The invisible floating universe of kisses, rising up in a sequinned

helix of dust and cinnamon


Breathe in


Breathe out


I smoke

unfiltered Shepheard’s Hotel cigarettes

from a green box, with a dog on the cover, I smoke them

here, and I’ll smoke them


There


—-


There is a way

if we want

out of drowning


I’m having

a Gimlet, a Caruso, a

Fallen Angel


A Manhattan, a Rattlesnake, a Rusty Nail, a Stinger, an Angel

Face, a Corpse Reviver


What are you having?


I’m buying

I’m buying for the house

I’m standing the round


Wake me

from the dash of lemon juice,

the half measure of orange juice, apricot brandy,

and the two fingers of gin

that make up paradise


—-


There is a way

if we want

to untie ourselves


The shining organs that bind us can help us through the new dark


There are lots of stories about intestines


People have been forced to hold them, alive and shocked awake


The doctors removed M’s smaller one and replaced it, the new

bright plastic curled around the older brother


Birds drag them out of the dead and abandoned


Some people climb them into Heaven


Others believe we live in one

God’s intestine!


A conveyor belt of stars and saints


We tie and we loosen


Minor

and forgettable

miracles

Michael Dickman from the New Yorker, December 15, 2008. Dickman’s collection, End of the West, is published by Copper Canyon Press.

So much of this poem seemed incomprehensible, right down to what we thought the poet was actually trying to say.

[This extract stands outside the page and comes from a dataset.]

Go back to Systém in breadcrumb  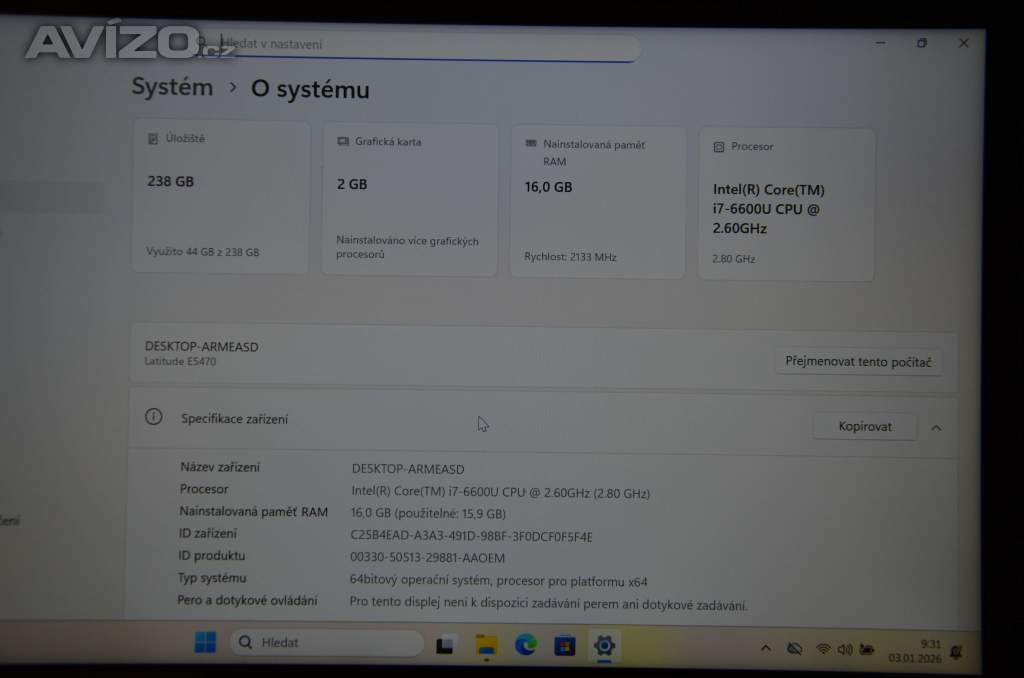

We could all feel what we thought he was expressing – the joy of life, the waste of life, the importance of living, the intestinal ties that bind, the fact of dying – but yet it was very hard to pin Dickman’s actual opinion down. This, however, didn’t stop a good discussion of our favourite lines and how much we’d like to drink everything in this poem – particularly a Corpse Reviver. I think we all agreed that it was looking back on a life full of “minor unforgettable miracles.” Still, it seems like it should be depressing, right?

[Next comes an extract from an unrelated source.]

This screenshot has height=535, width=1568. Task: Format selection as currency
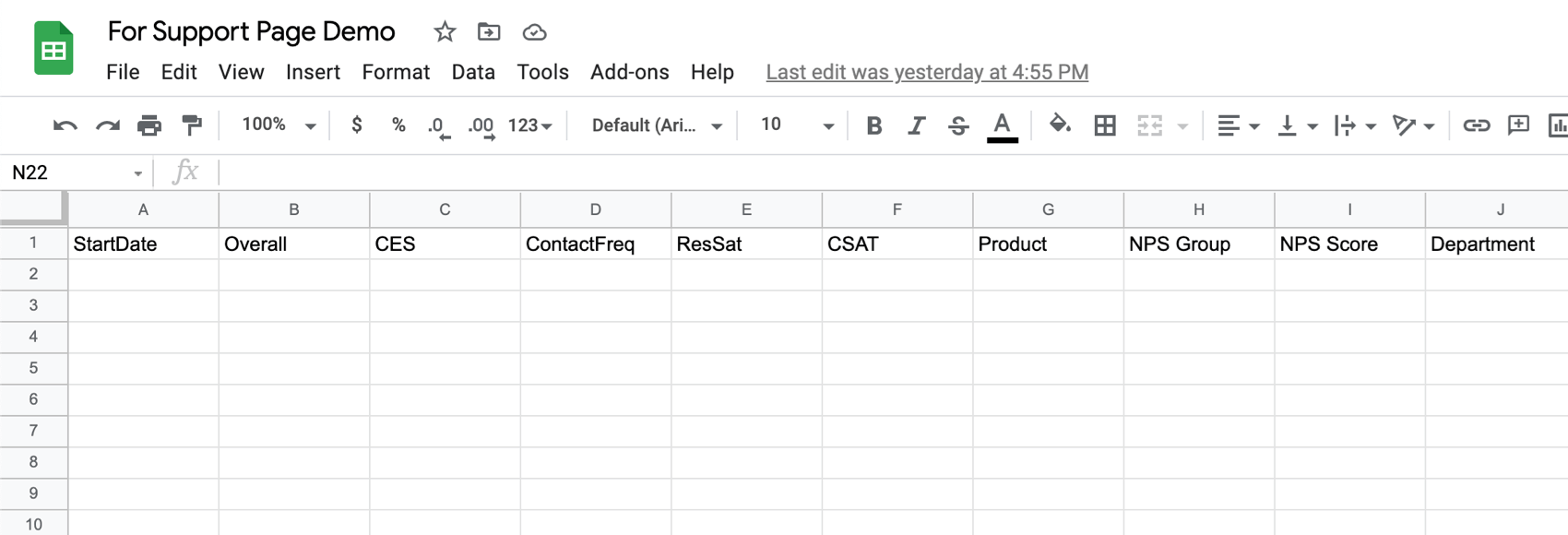tap(357, 125)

We concluded the session with an understated poem by Marita Garin titled “Huskies” which I found in an issue of Verse (number 4) from 1985. I’d been looking for a sexy (I thought) poem called The Want Bone by Robert Pinsky. (That is a dirty title, isn’t it?). Anyway, Huskies was on the same page and it struck me too (which shows how valuable a good literary magazine is down the line). I brought it to the group for the same reason I brought “My Autopsy” – I was switched on to the poem but didn’t fully understand why.

On the surface the poem is about a person looking at a pack of caged huskies.  You begin to feel the narrator’s desperation (perhaps displaced) to open the gate, unleash the pack and let them free. Garin writes, “I could give them / what they want / they look at me / in their eyes / there are no barriers.” Which sure sounds whimsical in a free-the-animals kind of way but grows potent when you imagine the narrator, standing in the dusk on a stranger’s property, looking at the dogs and considering what might be her own barriers.

I’ll be doing another session at The Forest on Saturday the 21st at about 2pm. Hope to see you there.